You know the feeling, don’t you, you design this really clever little jig that solves that tricky little technical problem and you can’t bear to part with it. Hence, it goes under the bench or into the corner or under the stairs or, if you are like Graeme Scott who works with me, you gaily festoon the walls of the workshop with your beautiful jigs. Now, this approach is alright provided your jigs have a future. We have a set of jigs, made about five years ago by Malcolm Vaughan when he was working here, that has earned us well over £100,000 in that short time, but equally, we have hundreds of other jigs that have only been used once.
We have a set of jigs, made about five years ago by Malcolm Vaughan when he was working here, that has earned us well over £100,000 in that short time
Perhaps I should begin at the beginning rather than in the middle.
This ranting about jigs has been provoked by a perfectly valid request that we should have storage space for all these jigs in our new workshop. A “jig storage room” was the proposal and a very sensible proposal it was when you look at the latent value held in a set of good chair making jigs. But I know in my heart that it is a bit like saying let’s have a room to store all our offcuts, all those valuable bits and pieces that we might need some time in the future. In five years, I feel I shall be reporting in “Woodworker” that some poor devil has opened the door of the jig storage room and been killed in an avalanche of unidentifiable miscellaneous pieces of MDF.
Perhaps a definition of a jig would be useful, and we should begin, like all good definitions, by saying what it is not. A jig is not a template. A jig is not a shaped piece of hardboard or thin plywood that you draw around to get the profile of a chair back leg. Instead, a jig would be used to guide a cutter, usually the cutter of a piece of tooling on a machine, to exactly cut out the shape or profile of that back leg. So a jig is an appliance or fixture that holds a job in a certain attitude to a cutter and guides that cutter through the job. Jigs are not marking out tools but guidance systems, which brings me to my other worry about jigs.
Our forefathers didn’t use jigs; they used templates. They would draw around the back leg, maybe rip saw shy of the line, then finish to the line with a hand plane. We do that all in one operation on a spindle moulder, and we probably do it more accurately than he did and therein lies my concern. For it could be argued that jigs are tools of industry rather than tools of expressive craftsmanship. David Pye, in his famous book The Nature and Art of “Workmanship”, talked of two concepts: “workmanship of risk” and “workmanship of certainty”. “Workmanship of certainty” is the industrial process whereby unskilled machine operators can get the same results from a machine time after time. “Workmanship of risk” gives us, as craftsmen, the responsibility of guiding the cutter through the job by the application of skill and judgement. Now unlike machines, we are prone to making mistakes, doing things slightly differently each time. No doubt David Pye would argue that it is this evidence of skilful human activity that lends the handmade object its presence.

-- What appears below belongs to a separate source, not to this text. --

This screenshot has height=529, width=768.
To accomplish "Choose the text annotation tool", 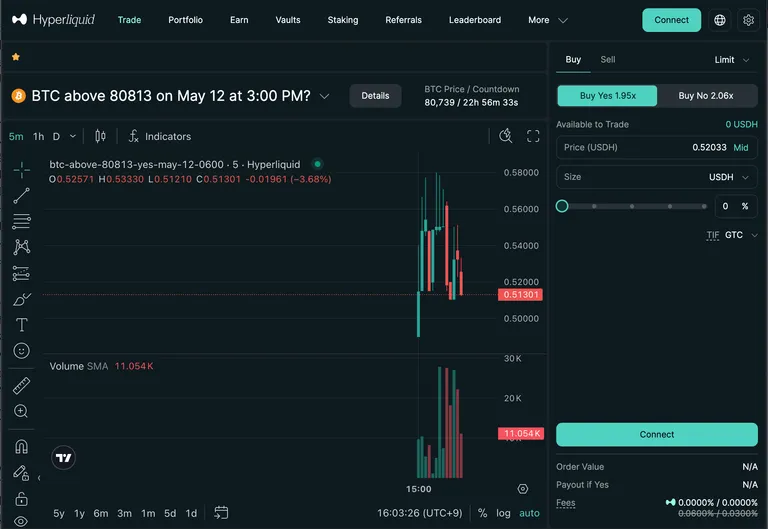I will pyautogui.click(x=21, y=325).
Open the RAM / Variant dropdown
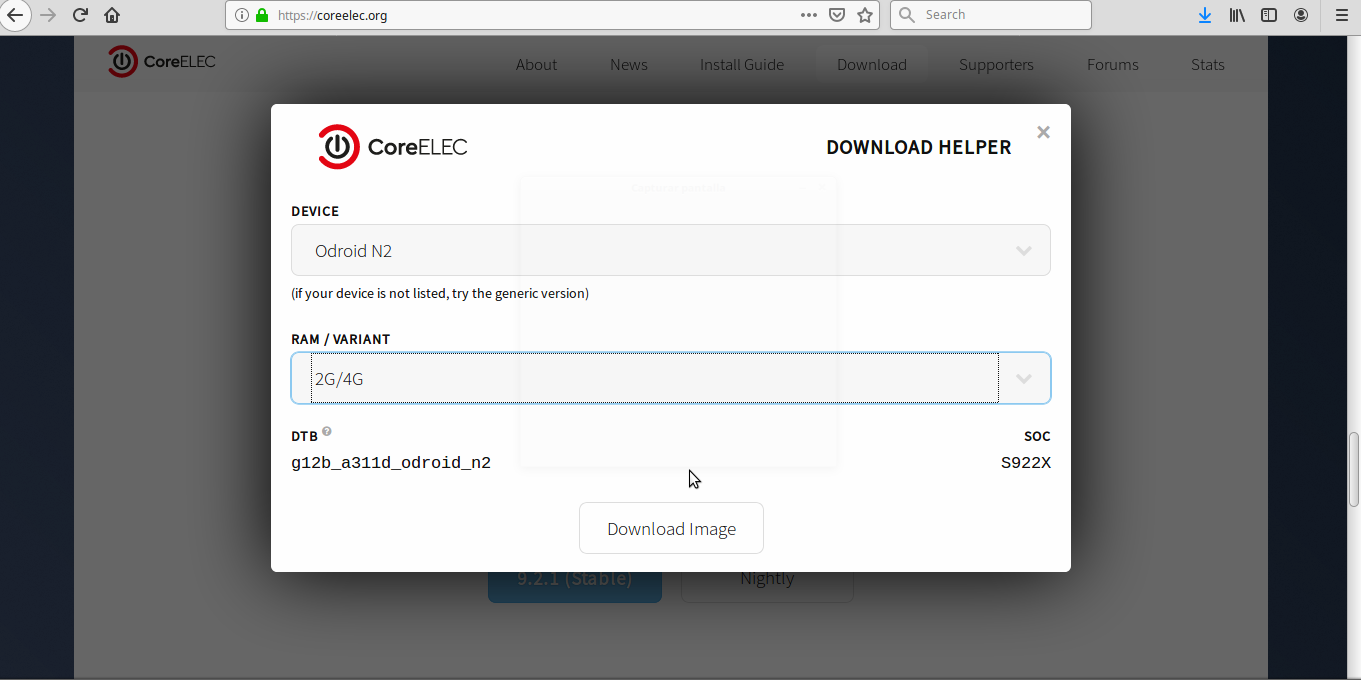This screenshot has width=1361, height=680. (x=670, y=378)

So where does that leave us poor jig makers? By using these machines, by using guidance systems that enable us to create clever and unusual shapes and make difficult joints very accurately, are we robbing ourselves of our birthright? I don’t propose this as a rhetorical question because I genuinely don’t know the answer. I believe that there are situations when jigs must be used, but I believe equally that the purpose of jig making is very seductive and can lead to all the thought and care going into the manufacture of the jig rather than the object.